La truffa del trading ad alta frequenza che nessuno riesce a fermare

Un servizio di Report porta di nuovo alla luce gli inganni dietro agli algoritmi del trading ad alta frequenza, che speculano direttamente sugli operatori e che sembrano inarrestabili.

Dietro la scatola nera degli algoritmi che ormai governano oltre la metà degli scambi sui mercati finanziari nel mondo c’è qualcuno che manipola i prezzi e truffa gli operatori.

Gli algoritmi sul mercato comprano e vendono in modo automatico, permettendo agli scambi di avvenire in frazioni di secondo: è il “trading ad alta frequenza”, o high frequency trading. Ma con l’arrivo della novità, come spesso accade, arriva anche chi vuol fare il furbo, e ci riesce.

Il servizio di Report “Scatola Nera”, di Giuliano Marrucci, andato in onda il 06/11/2017 mette in luce le nuove “truffe” di cui è vittima parte del sistema finanziario mondiale.

Le truffe dietro al trading ad alta frequenza

Chi sta dietro il trading ad alta frequenza riesce a vedere anticipatamente gli ordini degli operatori sui mercati, così da fregarli sul tempo.

Il meccanismo appare semplice: i furbetti del trading ad alta frequenza comprano le azioni l’operatore vuole comprare un microsecondo prima di lui per poi rivendergliele un microsecondo dopo a qualche centesimo in più. Questa dinamica si ripete milioni di volte al giorno, portando ad un profitto incalcolabile.

Ce lo spiega meglio spiega Ronan Ryan, presidente di IEX, intervistato dal giornalista Marrucci:

“Quello che s’era cominciato a verificare ad un certo punto è che quando un operatore vedeva sul suo terminale che c’erano un milione di azioni ad un prezzo che a lui andava bene, quando cliccava per comprarle riusciva a comprarne 100.000 e le altre 900.000 apparivano improvvisamente in vendita per qualche centesimo in più.
Ricliccava per comprare anche quelle 900.000 al nuovo prezzo ma riusciva a comprarne soltanto 50.000 e le altre improvvisamente costavano di nuovo un po’ di più e così via”.

Per arrivare quel microsecondo in anticipo, per perpetuare quella che possiamo definire una vera propria truffa all’interno dei meccanismi del trading ad alta frequenza, le società hanno investito in collegamenti in fibra ottica, poi è stato implementato un sistema di comunicazione a micro onde e prima che i regolatori se ne accorgessero il sistema era completamente fuori controllo.
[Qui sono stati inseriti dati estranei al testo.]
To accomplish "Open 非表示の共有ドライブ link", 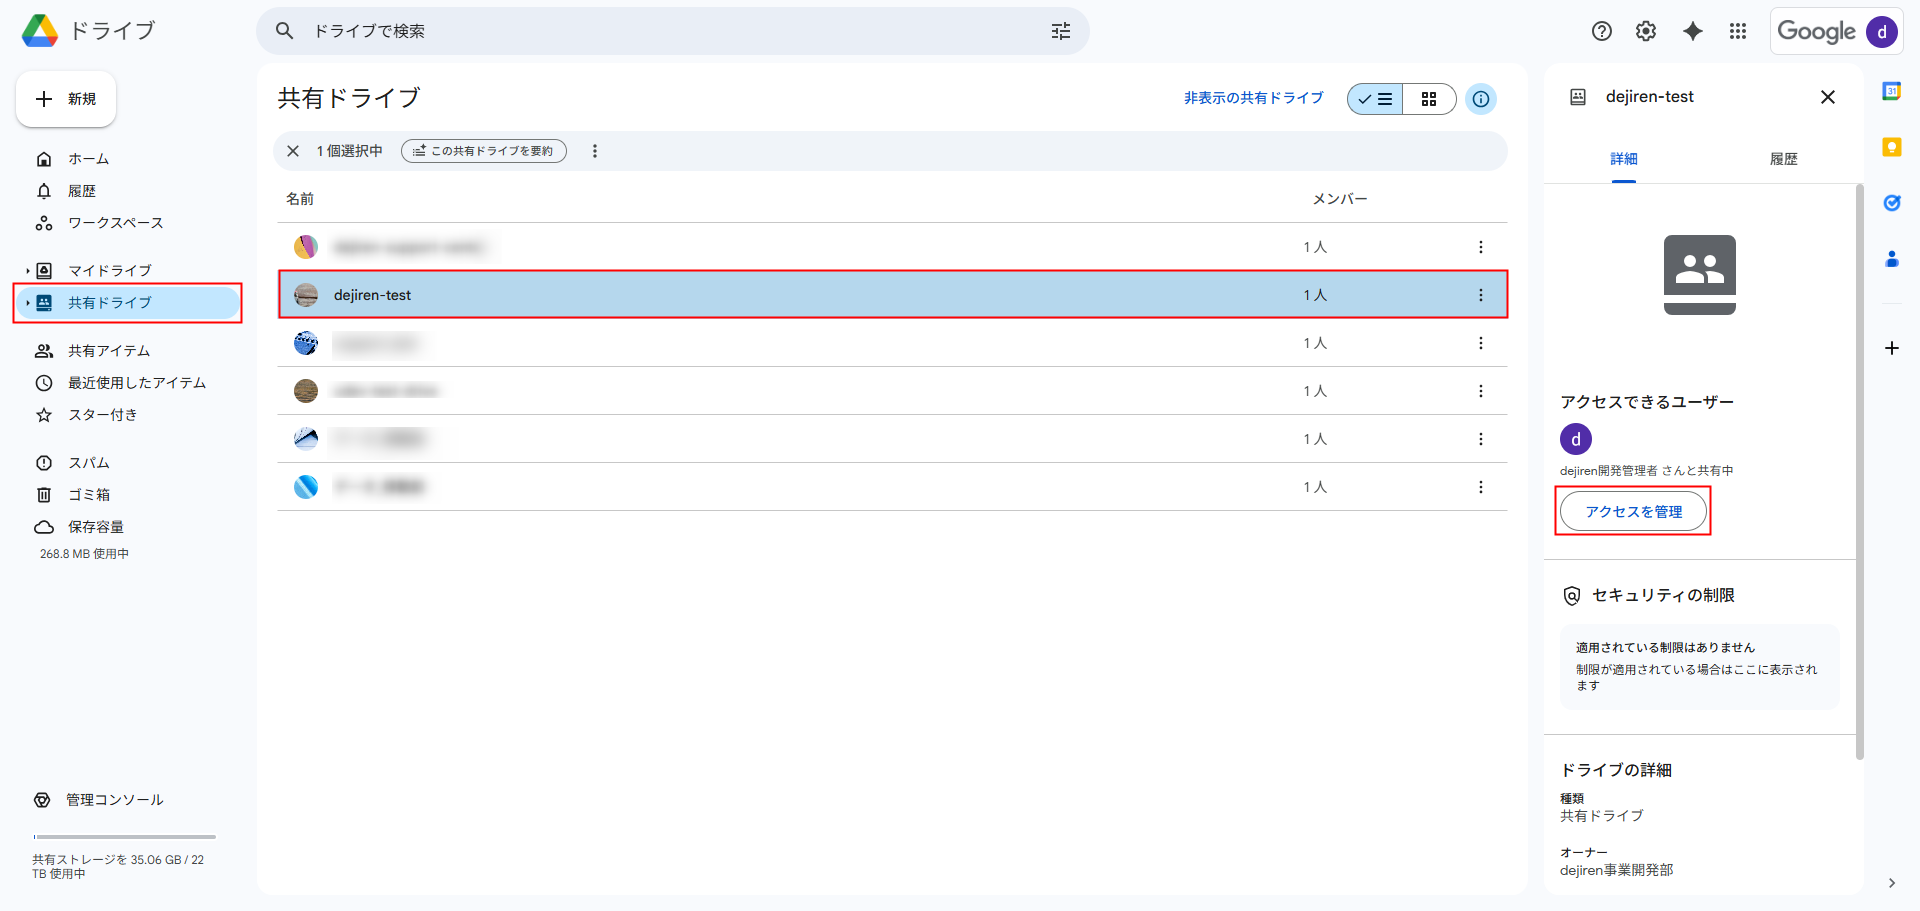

Il flash crash di Wall Street nel 2010

Ne è un esempio quanto successo a Wall Street a maggio del 2010, quando il Dow Jones ha perso in pochi istanti quasi il 10% portandosi dietro gli altri indici borsistici, un improvviso movimento al ribasso chiamato nel settore “flash-crash”.

Per l’accaduto la borsa statunitense ha pagato una multa di 14 milioni di dollari. Ad oltre sette anni di distanza, però, il settore ancora fatica capire cosa sia successo esattamente.

La sfida delle autorità di controllo

Data la mole enorme di dati utilizzati negli algoritmi del trading ad alta frequenza, le autorità di regolamentazione non hanno né la forza, né le competenze per analizzare quanto succede.
Per questo motivo, l’UE all’interno della MiFID II - la nuova normativa sui mercati finanziari che darà attiva dal 3 gennaio 2018 - ha previsto che gli algoritmi debbano essere depositati presso le autorità do controllo e comprendere degli «interruttori» che possano bloccare il loro funzionamento in qualsiasi momento.

Sarà abbastanza o i furbetti del trading ad alta frequenza continueranno ad arricchirsi milioni di dollari al giorno sfruttando l’avanzamento della tecnologia, arrivato oltre quanto la maggioranza può immaginare?